We do have a problem with the federal plan for the Four Corners plant that was published in 2006 and later adopted. That is, your office subsequently found that Navajos who live in the Shiprock, Navajo Nation area are adversely affected by emissions from existing power plants at rates far higher than average, and that they are compelled to seek medical treatment at high rates because of respiratory ailments triggered by power plant plume. We do not see that such was addressed in the mentioned plan. Also, we cannot identify any pollution monitoring devices in the Shiprock area, downwind of the Four Corners plant.

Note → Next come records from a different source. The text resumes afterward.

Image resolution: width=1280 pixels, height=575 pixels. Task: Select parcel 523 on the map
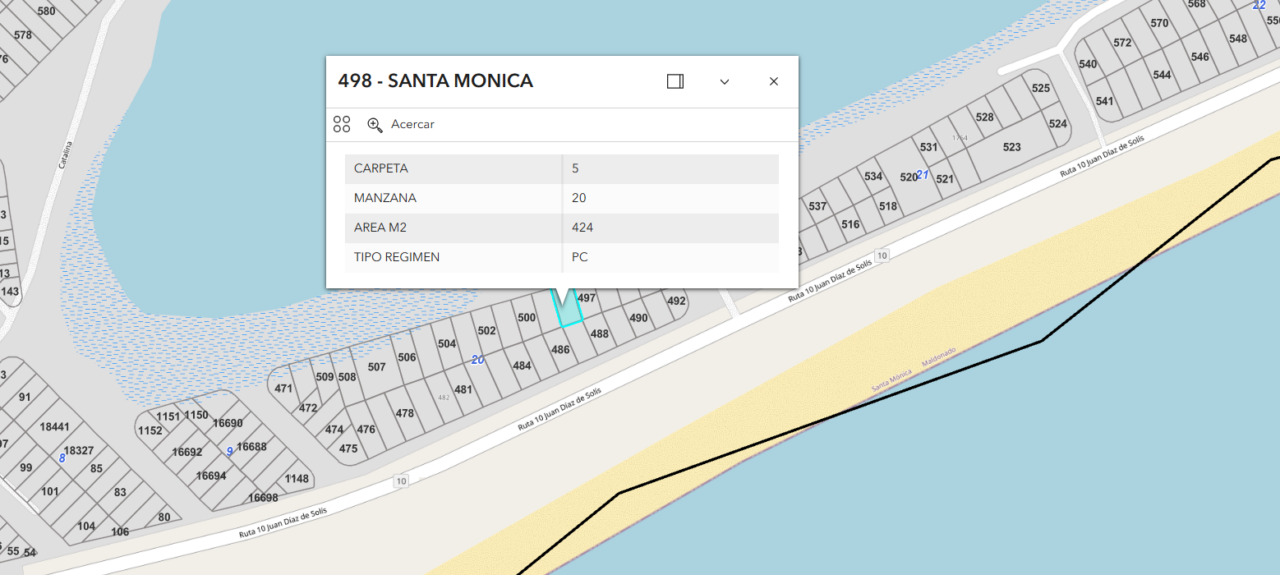click(1011, 147)
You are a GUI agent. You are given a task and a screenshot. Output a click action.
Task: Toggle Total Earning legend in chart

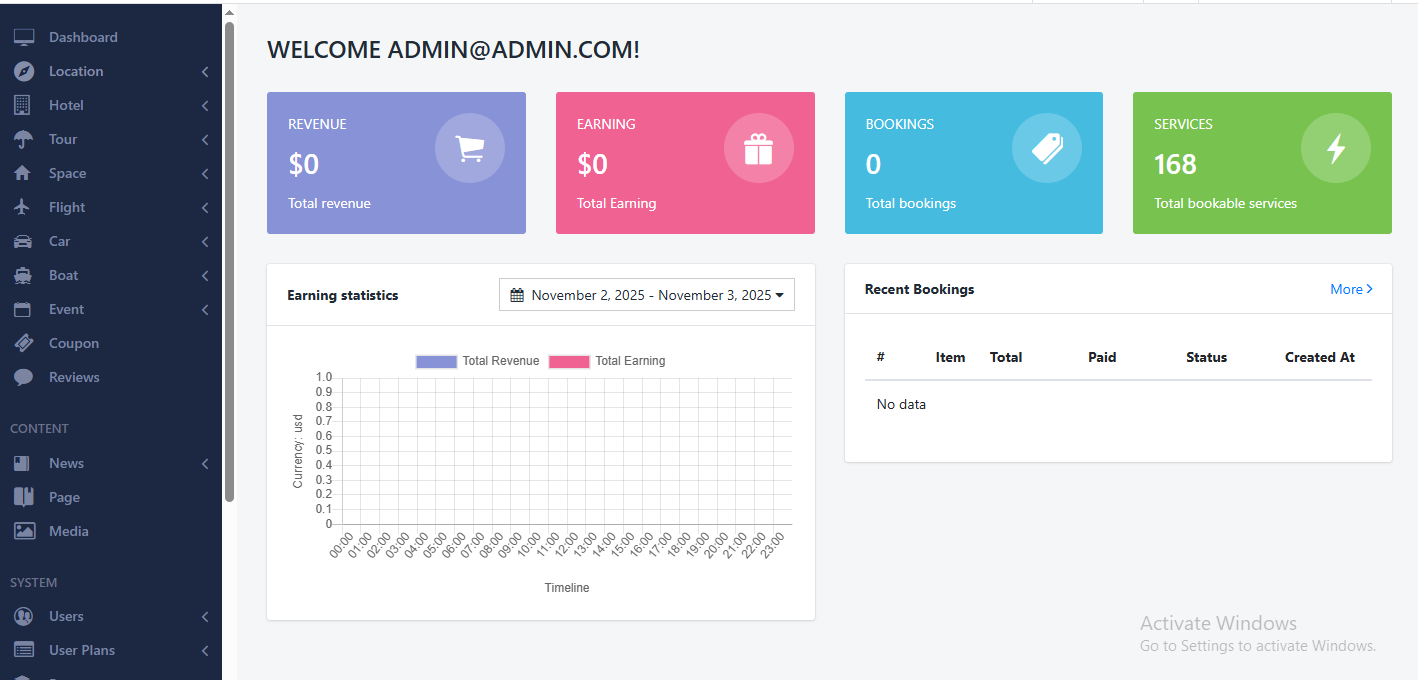click(x=608, y=361)
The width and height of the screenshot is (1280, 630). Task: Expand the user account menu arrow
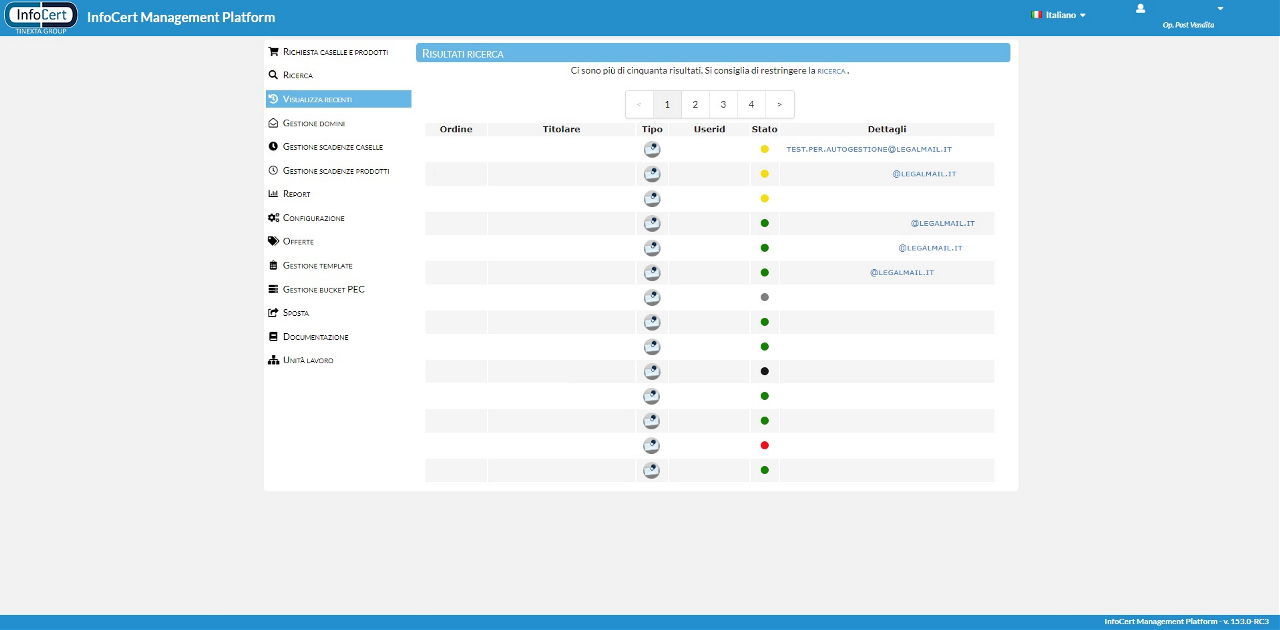1220,9
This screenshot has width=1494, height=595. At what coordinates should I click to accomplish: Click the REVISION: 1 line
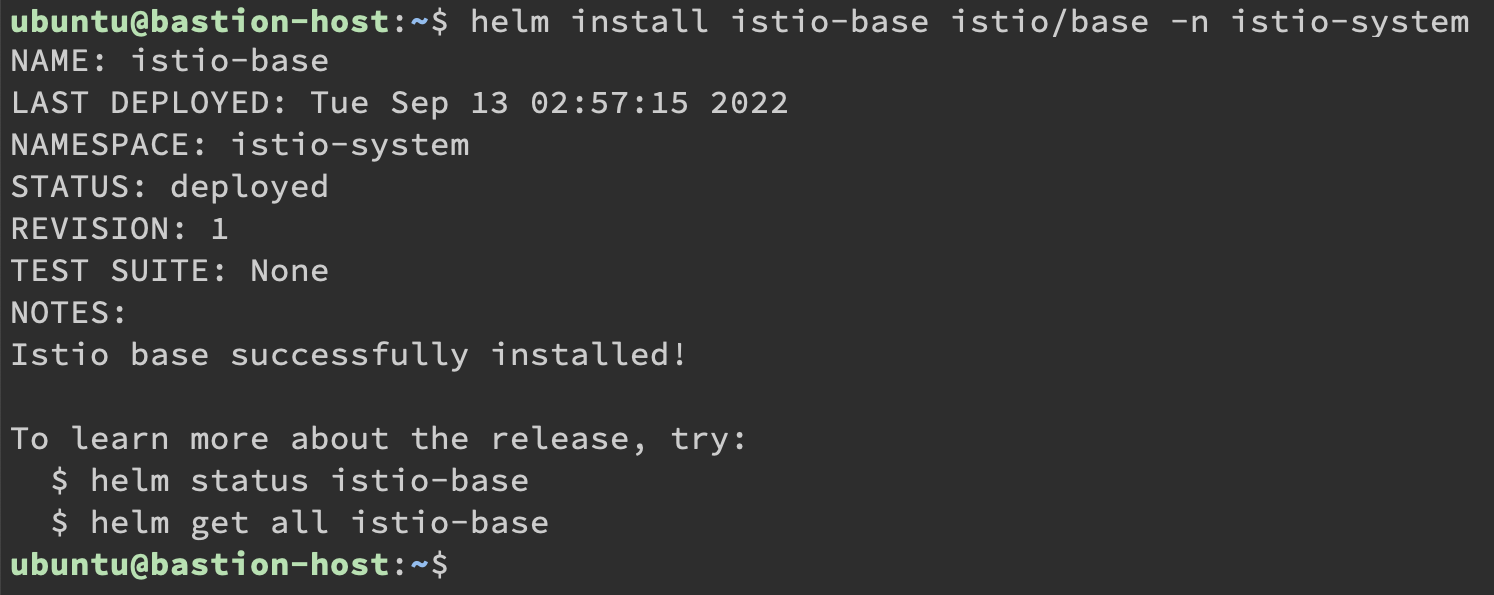tap(119, 229)
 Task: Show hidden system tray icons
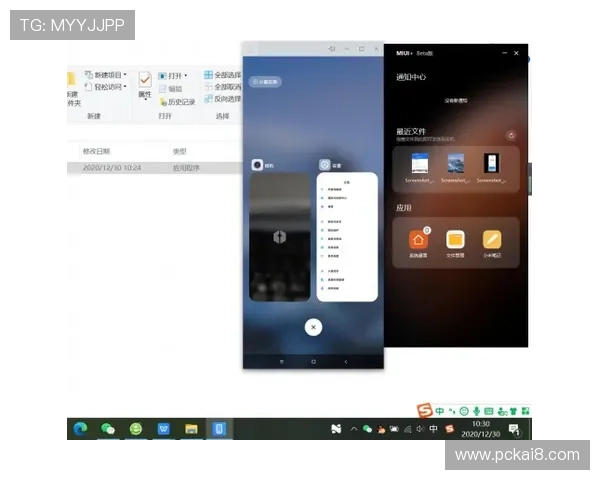point(352,429)
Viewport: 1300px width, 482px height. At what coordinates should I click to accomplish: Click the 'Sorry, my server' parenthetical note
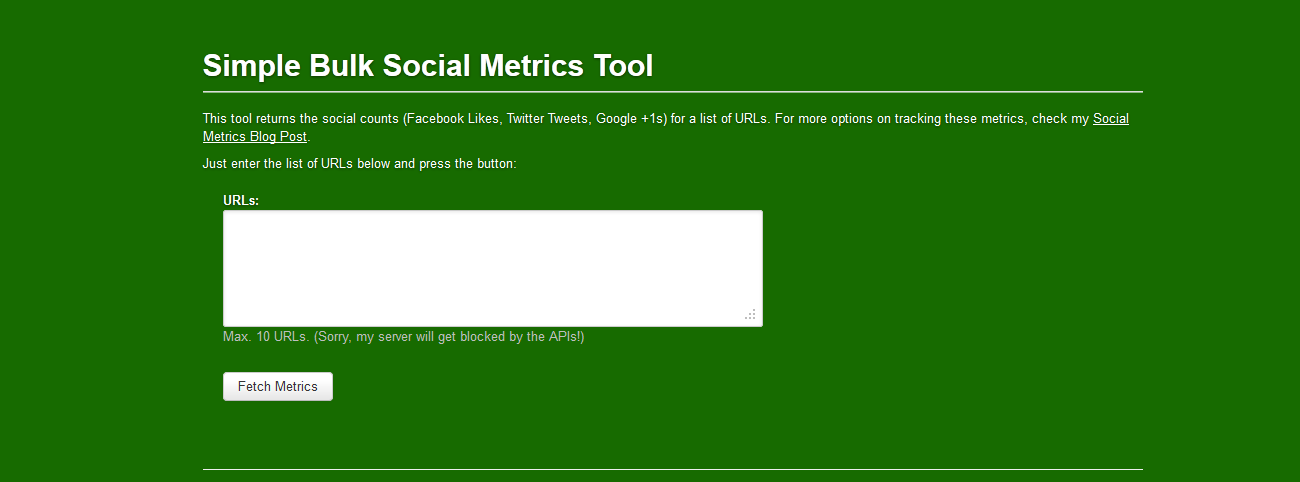[448, 337]
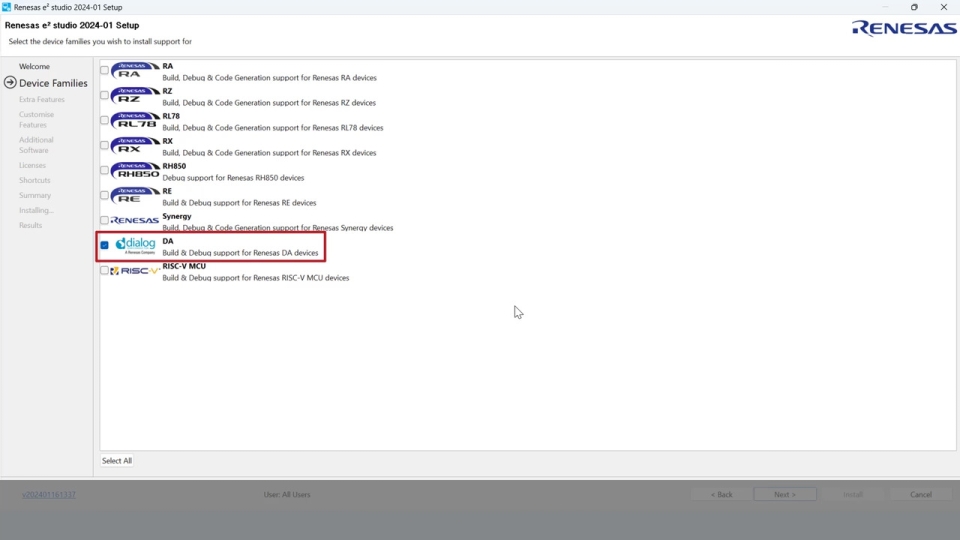The width and height of the screenshot is (960, 540).
Task: Open the v20240119-1337 version link
Action: [49, 494]
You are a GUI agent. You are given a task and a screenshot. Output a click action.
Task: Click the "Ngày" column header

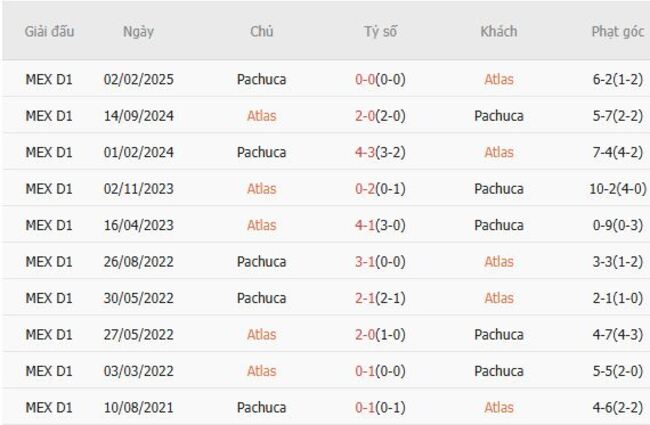(x=138, y=31)
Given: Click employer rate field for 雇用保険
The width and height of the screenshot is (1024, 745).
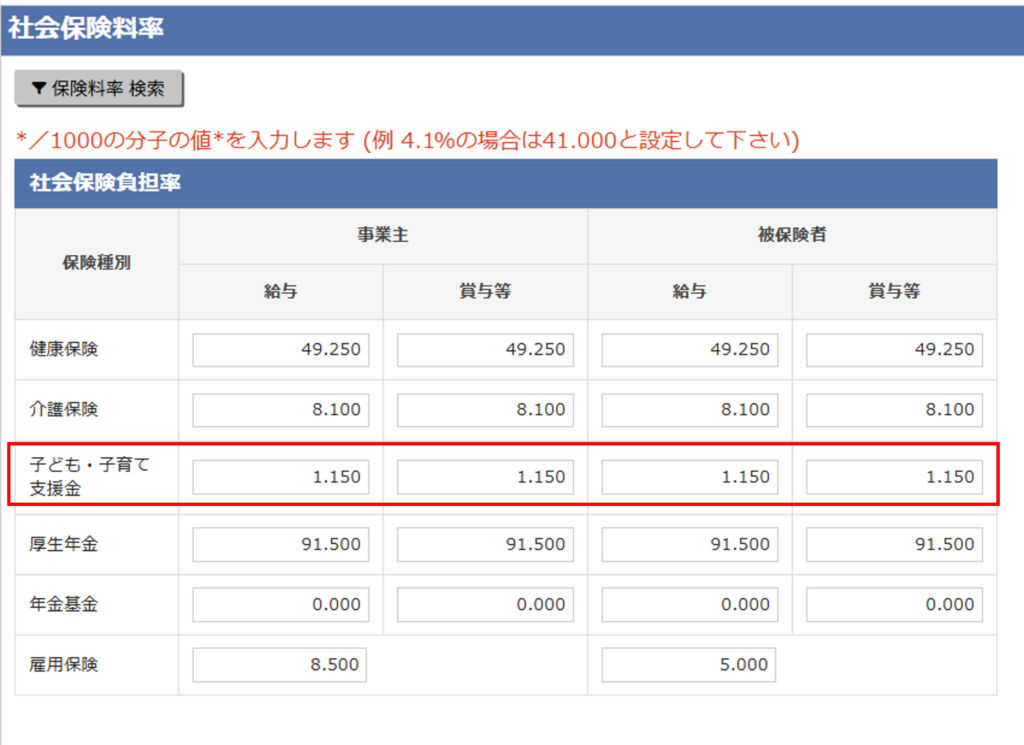Looking at the screenshot, I should click(280, 664).
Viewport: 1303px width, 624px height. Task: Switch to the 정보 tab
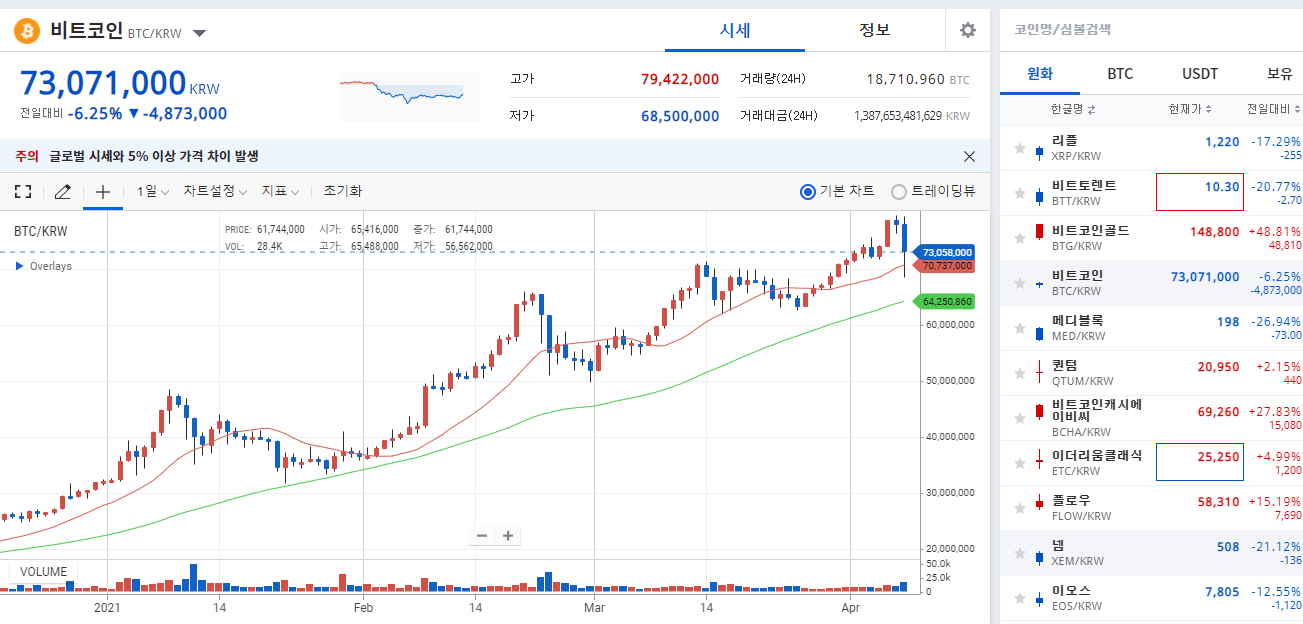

That would obviously throw off any findings that the plants are not causing respiratory health problems.

The URS Corporation did not review medical records on Navajos in the Shiprock area that are readily available when it did the draft environmental impact statement for the proposed Desert Rock power plant. We do, by the way, agree with the Region 9 decision to request that the EPA Appeals Board permit withdrawal of the Desert Rock air permit to address issues that were not initially resolved as they should have been.

My question to you arises from language at page 19 of the 10th Circuit Court of Appeals decision, namely the EPA’s “multi-pronged approach” to implementing the Clean Air Act on Native American reservations where “In some cases the EPA takes a ‘grass-roots’ approach and works with tribes to assess air quality problems and to develop ‘either tribal or federal strategies for addressing the problems.’”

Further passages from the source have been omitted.